Transmission networks and population turnover of echovirus 30.
McWilliam Leitch EC., Bendig J., Cabrerizo M., Cardosa J., Hyypiä T., Ivanova OE., Kelly A., Kroes ACM., Lukashev A., MacAdam A., McMinn P., Roivainen M., Trallero G., Evans DJ., Simmonds P.
Globally, echovirus 30 (E30) is one of the most frequently identified enteroviruses and a major cause of meningitis. Despite its wide distribution, little is known about its transmission networks or the dynamics of its recombination and geographical spread. To address this, we have conducted an extensive molecular epidemiology and evolutionary study of E30 isolates collected over 8 years from a geographically wide sample base (11 European countries, Asia, and Australia). 3Dpol sequences fell into several distinct phylogenetic groups, interspersed with other species B serotypes, enabling E30 isolates to be classified into 38 recombinant forms (RFs). Substitutions in VP1 and 3Dpol regions occurred predominantly at synonymous sites (ratio of nonsynonymous to synonymous substitutions, 0.05) with VP1 showing a rapid substitution rate of 8.3 x 10(-3) substitutions per site per year.
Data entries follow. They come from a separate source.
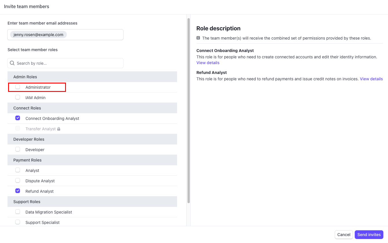Viewport: 388px width, 243px height.
Task: Enable the Data Migration Specialist role
Action: tap(18, 212)
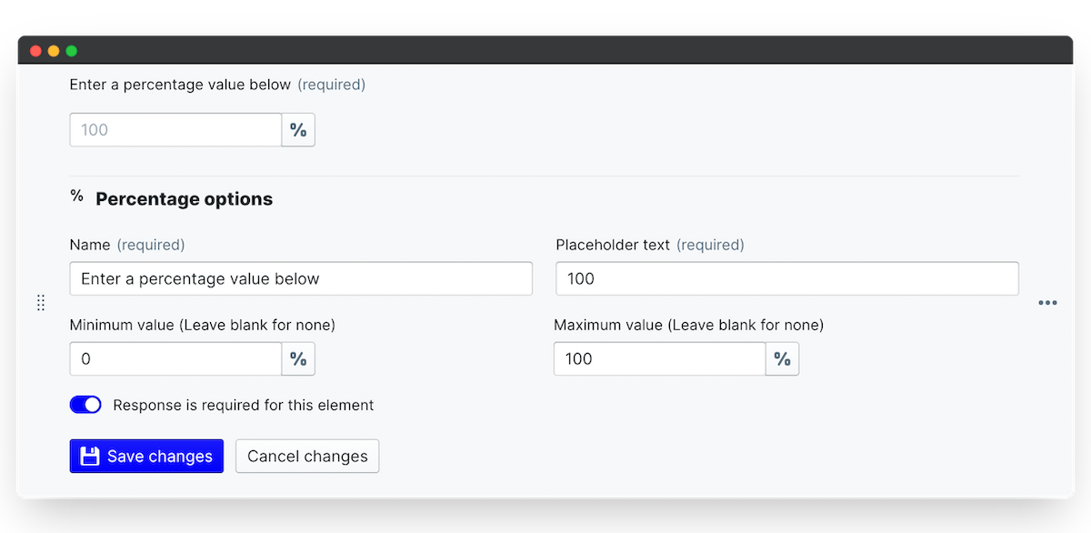Click the 'Response is required for this element' label
Screen dimensions: 1091x533
pos(243,406)
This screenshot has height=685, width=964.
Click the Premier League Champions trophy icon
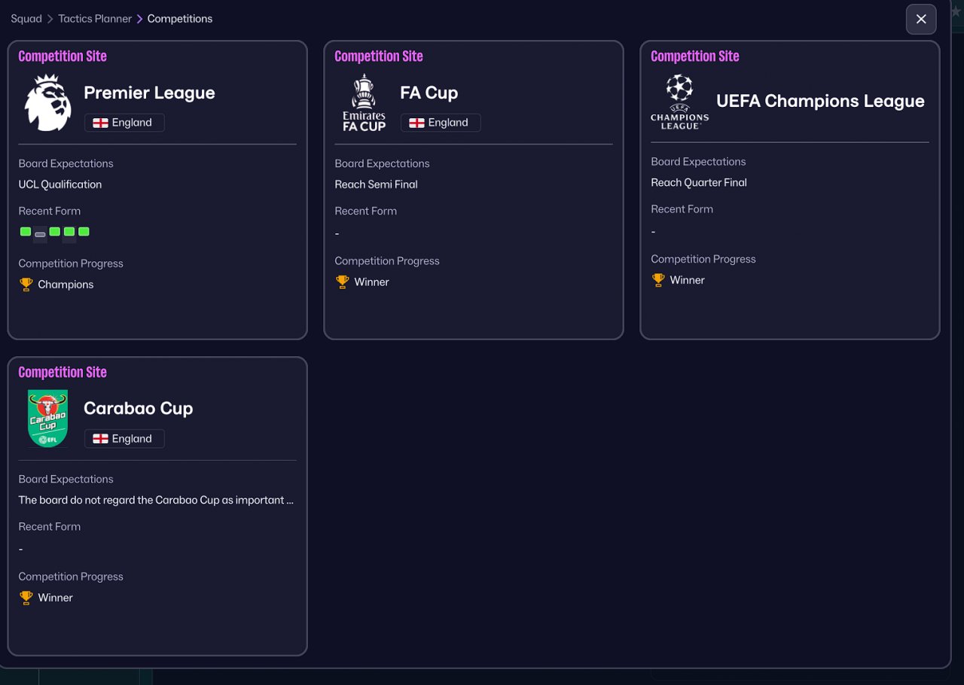click(26, 285)
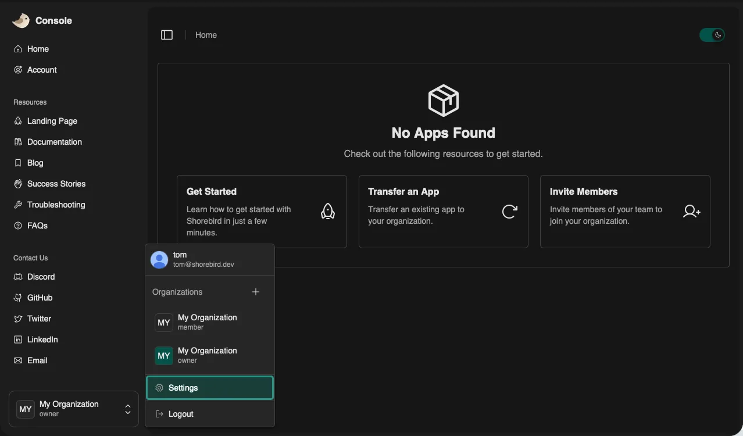Image resolution: width=743 pixels, height=436 pixels.
Task: Choose Logout in the popup menu
Action: pyautogui.click(x=181, y=414)
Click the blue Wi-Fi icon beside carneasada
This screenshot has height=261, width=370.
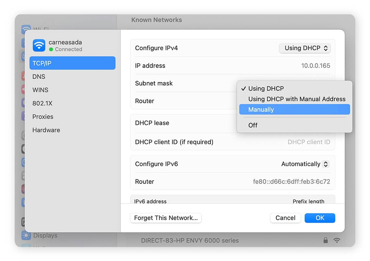click(x=39, y=45)
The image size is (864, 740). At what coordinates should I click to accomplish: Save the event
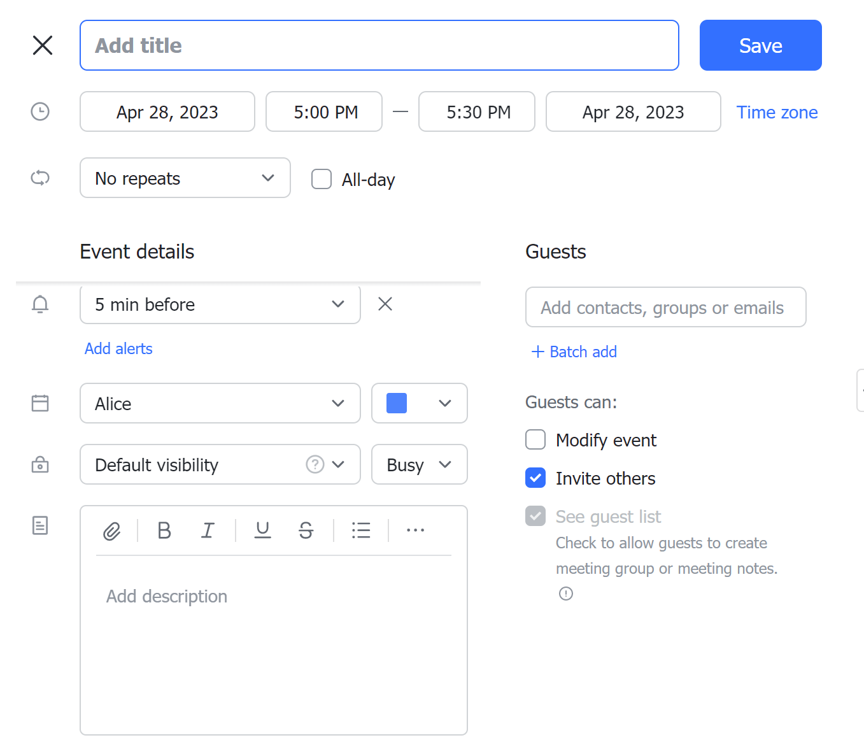(x=760, y=45)
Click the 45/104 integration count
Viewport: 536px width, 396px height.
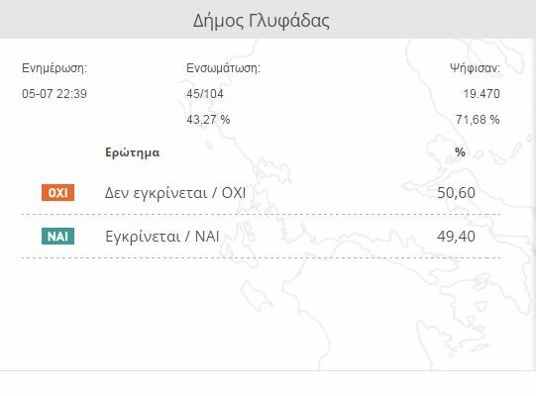[205, 94]
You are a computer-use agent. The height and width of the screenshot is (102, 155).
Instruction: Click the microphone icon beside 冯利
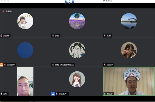pyautogui.click(x=1, y=94)
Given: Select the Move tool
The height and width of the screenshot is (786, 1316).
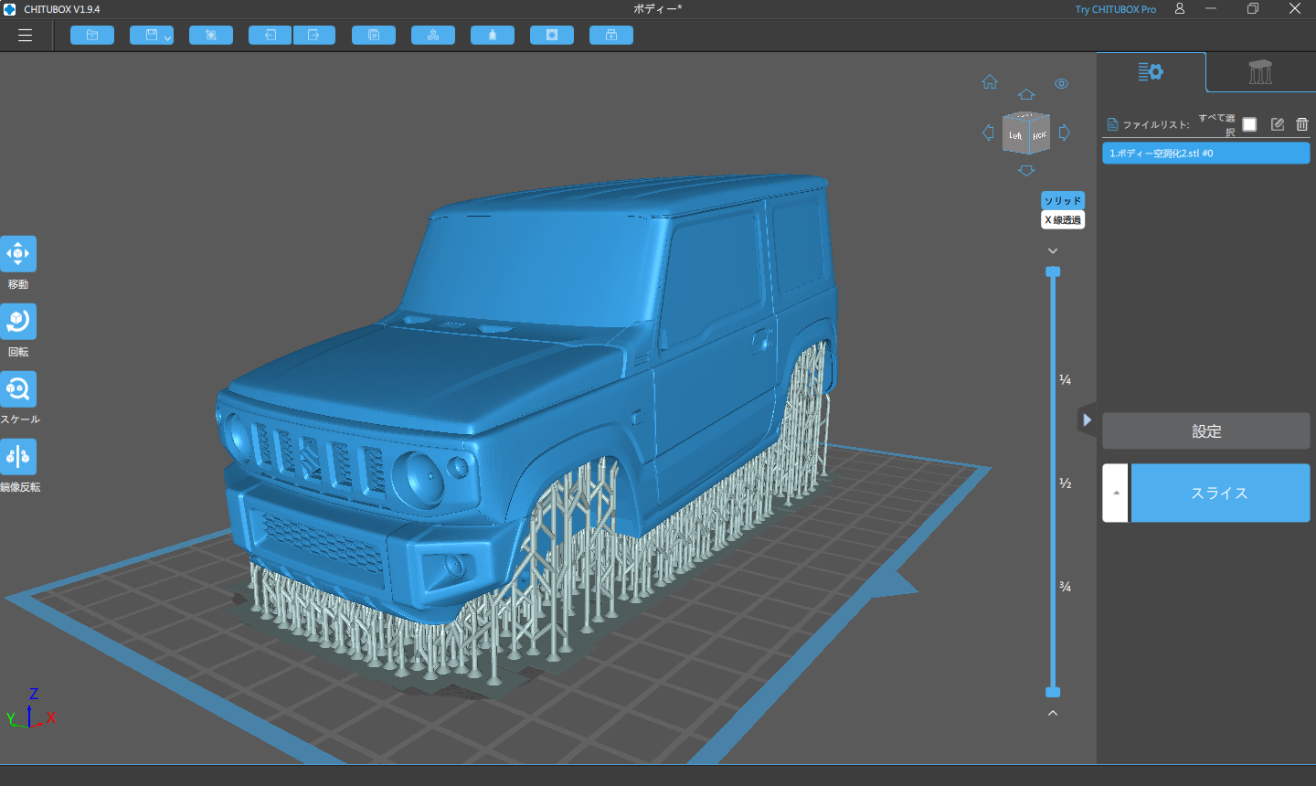Looking at the screenshot, I should click(18, 254).
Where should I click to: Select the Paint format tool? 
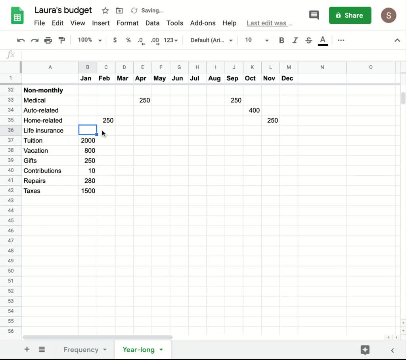(62, 40)
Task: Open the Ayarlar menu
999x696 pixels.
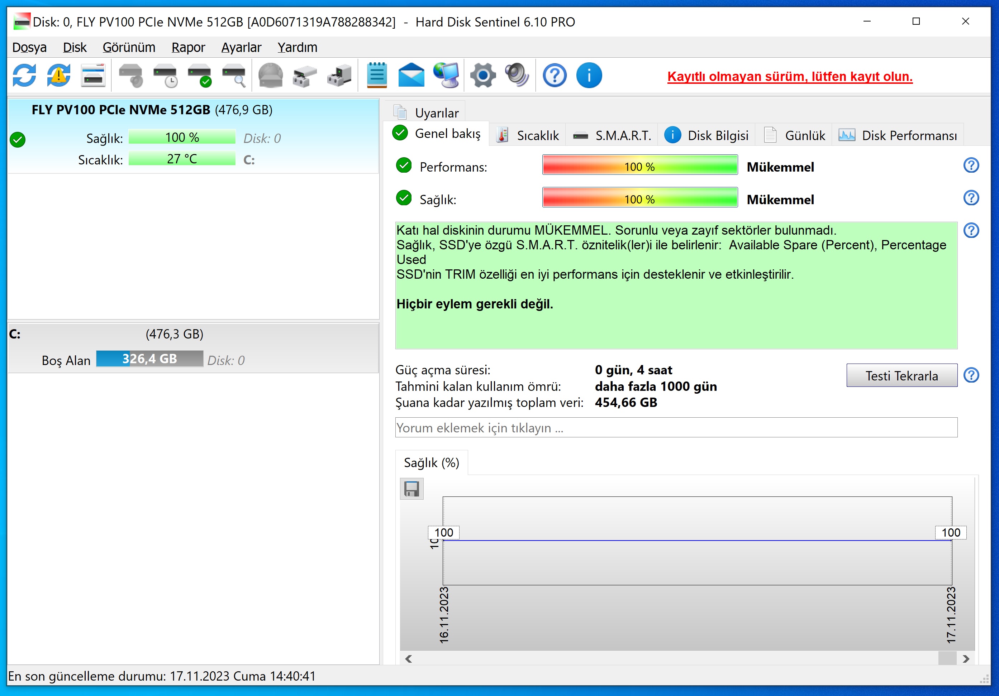Action: click(x=241, y=47)
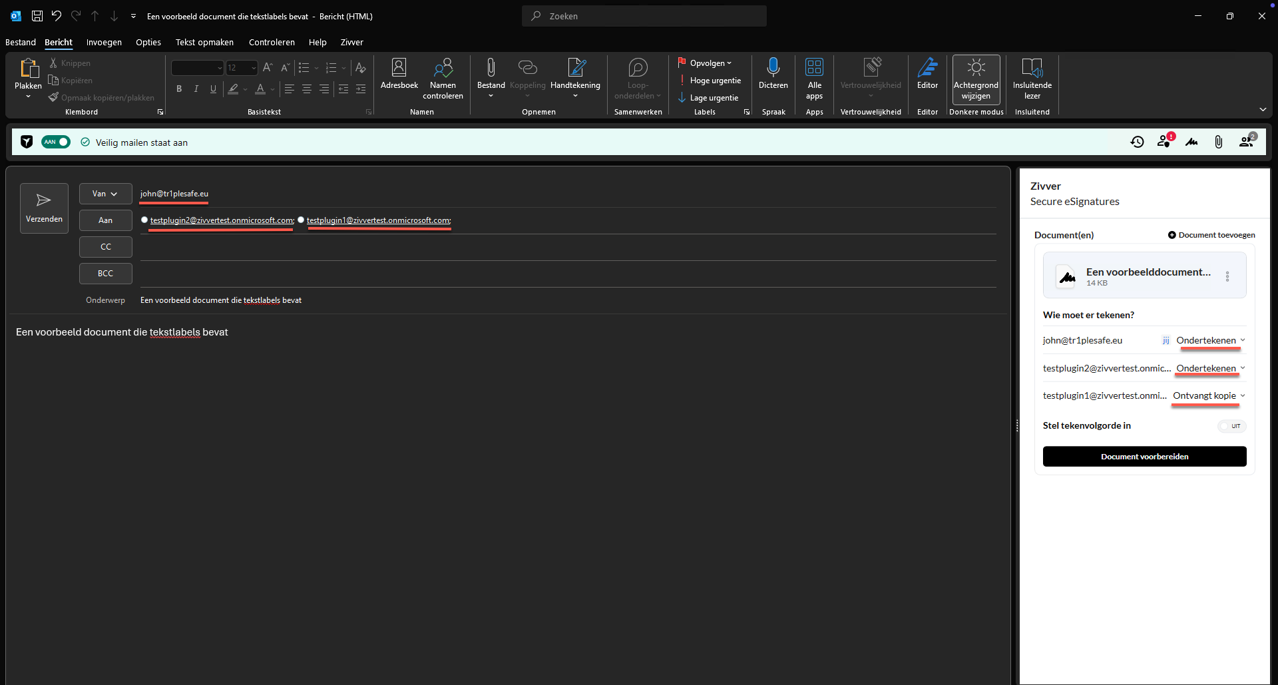
Task: Open Zivver eSignature icon in banner
Action: tap(1191, 142)
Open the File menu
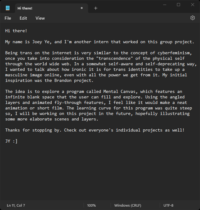 coord(8,18)
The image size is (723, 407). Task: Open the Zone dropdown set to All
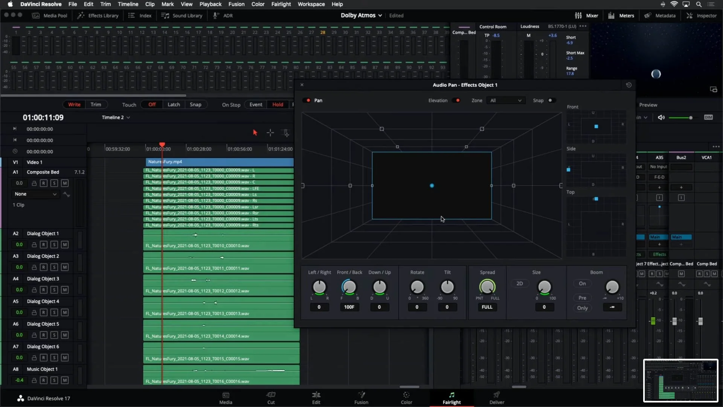(x=506, y=101)
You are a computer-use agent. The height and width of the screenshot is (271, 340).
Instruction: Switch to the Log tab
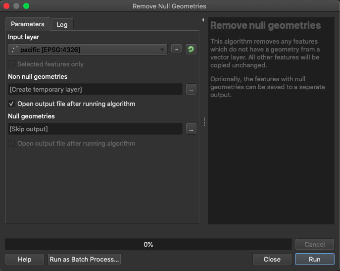pos(62,24)
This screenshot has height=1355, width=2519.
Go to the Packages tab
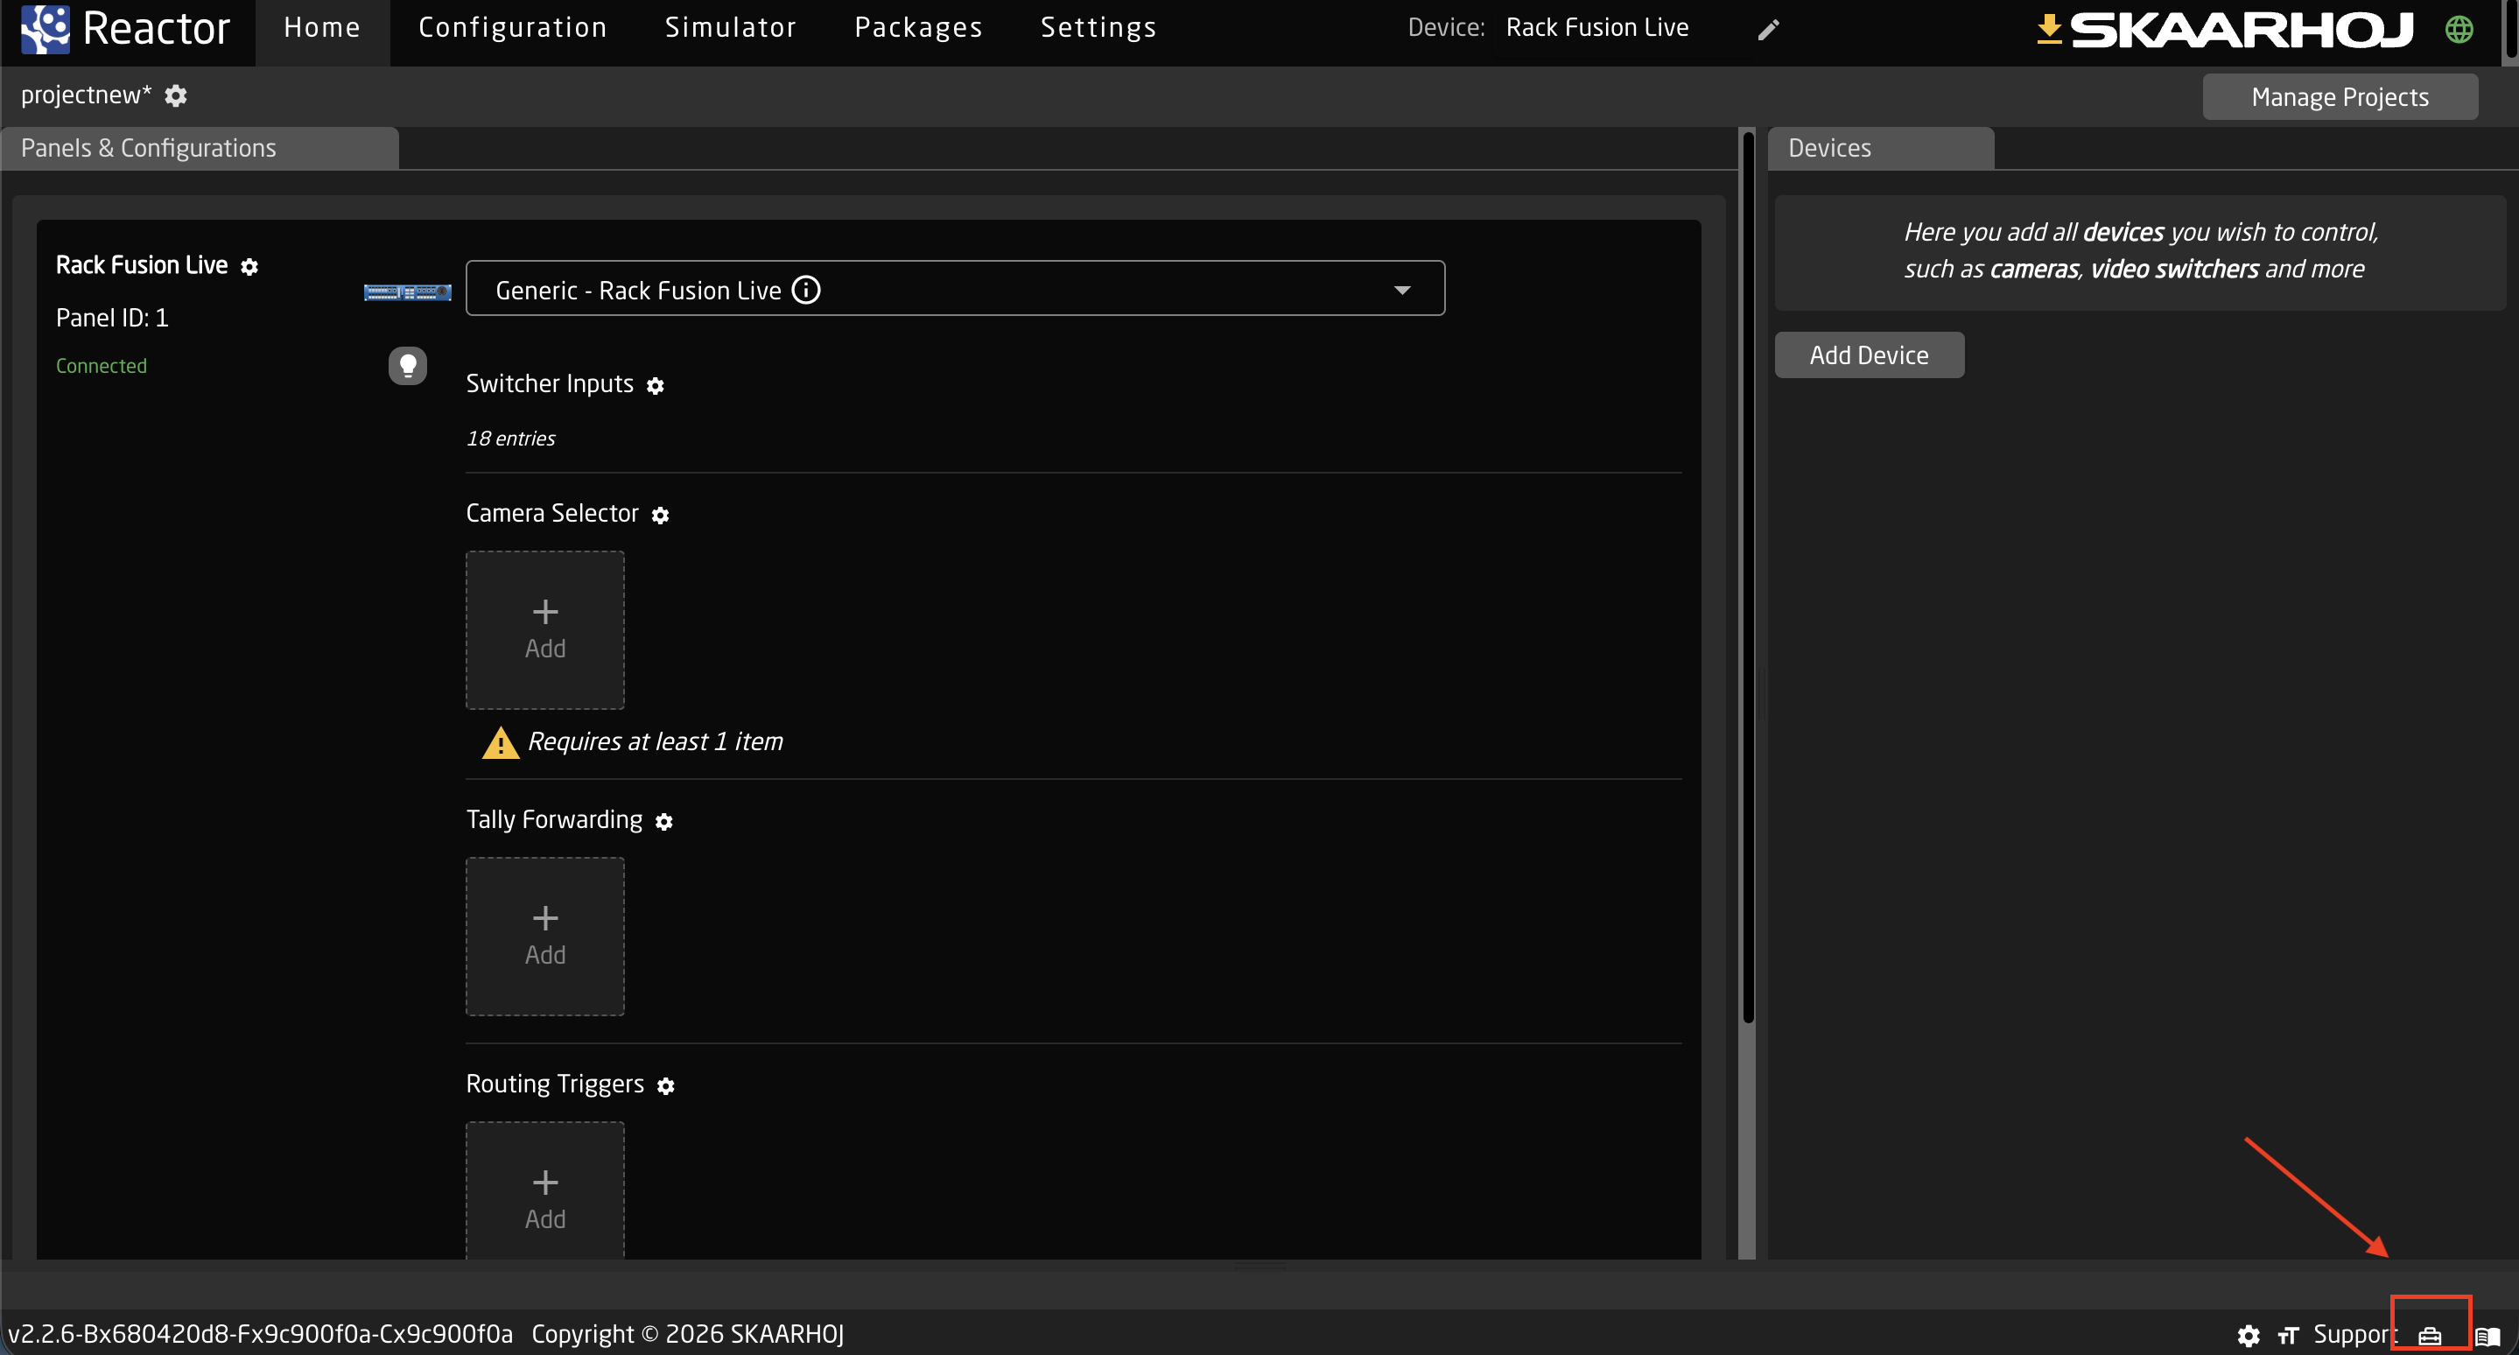(x=917, y=28)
Recombination frequency was tightly correlated with VP1 divergence; viruses differing by evolutionary distances of >0.1 (or 6 years divergent evolution) almost invariably (>97%) had different 3Dpol groups. Frequencies of shared 3Dpol groups additionally correlated with geographical distances, with Europe and South Asia showing turnover of entirely distinct virus populations. Population turnover of E30 was characterized by repeated cycles of emergence, dominance, and disappearance of individual RFs over periods of 3 to 5 years, although the existence and nature of evolutionary selection underlying these population replacements remain unclear. The occurrence of frequent "sporadic" recombinants embedded within VP1 groupings of other RFs and the much greater number of 3Dpol groups than separately identifiable VP1 lineages suggest frequent recombination with an external diverse reservoir of non-E30 viruses.